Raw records
========================================================================

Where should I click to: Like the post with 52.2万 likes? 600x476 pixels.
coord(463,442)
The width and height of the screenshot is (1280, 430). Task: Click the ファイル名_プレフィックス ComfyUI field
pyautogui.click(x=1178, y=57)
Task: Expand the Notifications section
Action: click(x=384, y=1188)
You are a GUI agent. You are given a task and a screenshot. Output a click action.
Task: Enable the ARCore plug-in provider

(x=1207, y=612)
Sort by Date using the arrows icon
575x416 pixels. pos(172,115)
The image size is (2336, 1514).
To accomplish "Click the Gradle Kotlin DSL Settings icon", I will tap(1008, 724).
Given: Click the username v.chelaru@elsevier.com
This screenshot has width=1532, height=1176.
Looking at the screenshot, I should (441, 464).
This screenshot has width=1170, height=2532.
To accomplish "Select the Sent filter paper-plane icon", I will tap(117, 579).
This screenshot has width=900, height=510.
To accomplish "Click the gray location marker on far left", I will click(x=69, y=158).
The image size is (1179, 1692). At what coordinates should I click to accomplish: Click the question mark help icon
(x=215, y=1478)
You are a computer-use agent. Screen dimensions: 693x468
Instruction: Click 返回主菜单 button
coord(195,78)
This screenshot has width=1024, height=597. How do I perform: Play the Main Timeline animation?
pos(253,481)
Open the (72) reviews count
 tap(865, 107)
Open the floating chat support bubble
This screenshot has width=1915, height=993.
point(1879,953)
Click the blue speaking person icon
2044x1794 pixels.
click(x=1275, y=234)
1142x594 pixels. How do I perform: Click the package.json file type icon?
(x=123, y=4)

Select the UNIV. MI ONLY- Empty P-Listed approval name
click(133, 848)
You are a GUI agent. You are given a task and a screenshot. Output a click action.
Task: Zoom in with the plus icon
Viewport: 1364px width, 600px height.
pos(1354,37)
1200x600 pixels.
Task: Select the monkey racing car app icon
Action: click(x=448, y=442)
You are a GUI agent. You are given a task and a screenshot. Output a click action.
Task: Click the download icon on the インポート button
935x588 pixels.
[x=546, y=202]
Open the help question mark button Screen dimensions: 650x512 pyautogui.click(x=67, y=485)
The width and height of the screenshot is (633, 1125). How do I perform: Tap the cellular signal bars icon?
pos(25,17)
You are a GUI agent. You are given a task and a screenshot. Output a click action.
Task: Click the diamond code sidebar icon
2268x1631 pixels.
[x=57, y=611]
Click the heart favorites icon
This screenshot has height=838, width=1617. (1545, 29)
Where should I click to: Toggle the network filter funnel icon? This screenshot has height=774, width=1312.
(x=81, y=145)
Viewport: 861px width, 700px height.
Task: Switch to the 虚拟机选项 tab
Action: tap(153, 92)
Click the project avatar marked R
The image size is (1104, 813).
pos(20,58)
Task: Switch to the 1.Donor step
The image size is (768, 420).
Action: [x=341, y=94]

========================================================================

## EXERCISE OBJECTIVE
Present the lines above as a numbered list and omit any blank lines.

## SOLUTION FOR THIS TASK
1. Where should I click to: Like the post with 52.2万 likes? 600x476 pixels.
2. coord(463,442)
3. The width and height of the screenshot is (1280, 430). Task: Click the ファイル名_プレフィックス ComfyUI field
4. pyautogui.click(x=1178, y=57)
5. Task: Expand the Notifications section
6. Action: click(x=384, y=1188)
7. You are a GUI agent. You are given a task and a screenshot. Output a click action.
8. Task: Enable the ARCore plug-in provider
9. (x=1207, y=612)
10. Sort by Date using the arrows icon
11. 575x416 pixels. pos(172,115)
12. The image size is (2336, 1514).
13. To accomplish "Click the Gradle Kotlin DSL Settings icon", I will tap(1008, 724).
14. Given: Click the username v.chelaru@elsevier.com
15. This screenshot has width=1532, height=1176.
16. Looking at the screenshot, I should (441, 464).
17. This screenshot has width=1170, height=2532.
18. To accomplish "Select the Sent filter paper-plane icon", I will tap(117, 579).
19. This screenshot has width=900, height=510.
20. To accomplish "Click the gray location marker on far left", I will click(x=69, y=158).
21. The image size is (1179, 1692). At what coordinates should I click to accomplish: Click the question mark help icon
22. (x=215, y=1478)
23. You are a computer-use agent. Screen dimensions: 693x468
24. Instruction: Click 返回主菜单 button
25. coord(195,78)
26. This screenshot has width=1024, height=597. How do I perform: Play the Main Timeline animation?
27. pos(253,481)
28. Open the (72) reviews count
29.  tap(865, 107)
30. Open the floating chat support bubble
31. This screenshot has width=1915, height=993.
32. point(1879,953)
33. Click the blue speaking person icon
34. 2044x1794 pixels.
35. click(x=1275, y=234)
36. 1142x594 pixels. How do I perform: Click the package.json file type icon?
37. (x=123, y=4)
38. Select the UNIV. MI ONLY- Empty P-Listed approval name
39. click(133, 848)
40. You are a GUI agent. You are given a task and a screenshot. Output a click action.
41. Task: Zoom in with the plus icon
42. Viewport: 1364px width, 600px height.
43. pos(1354,37)
44. 1200x600 pixels.
45. Task: Select the monkey racing car app icon
46. Action: click(x=448, y=442)
47. You are a GUI agent. You are given a task and a screenshot. Output a click action.
48. Task: Click the download icon on the インポート button
49. 935x588 pixels.
50. [x=546, y=202]
51. Open the help question mark button Screen dimensions: 650x512 pyautogui.click(x=67, y=485)
52. The width and height of the screenshot is (633, 1125). How do I perform: Tap the cellular signal bars icon?
53. pos(25,17)
54. You are a GUI agent. You are given a task and a screenshot. Output a click action.
55. Task: Click the diamond code sidebar icon
56. 2268x1631 pixels.
57. [x=57, y=611]
58. Click the heart favorites icon
59. This screenshot has height=838, width=1617. (1545, 29)
60. Where should I click to: Toggle the network filter funnel icon? This screenshot has height=774, width=1312.
61. (x=81, y=145)
62. Viewport: 861px width, 700px height.
63. Task: Switch to the 虚拟机选项 tab
64. Action: tap(153, 92)
65. Click the project avatar marked R
66. The image size is (1104, 813).
67. pos(20,58)
68. Task: Switch to the 1.Donor step
69. The image size is (768, 420).
70. Action: [x=341, y=94]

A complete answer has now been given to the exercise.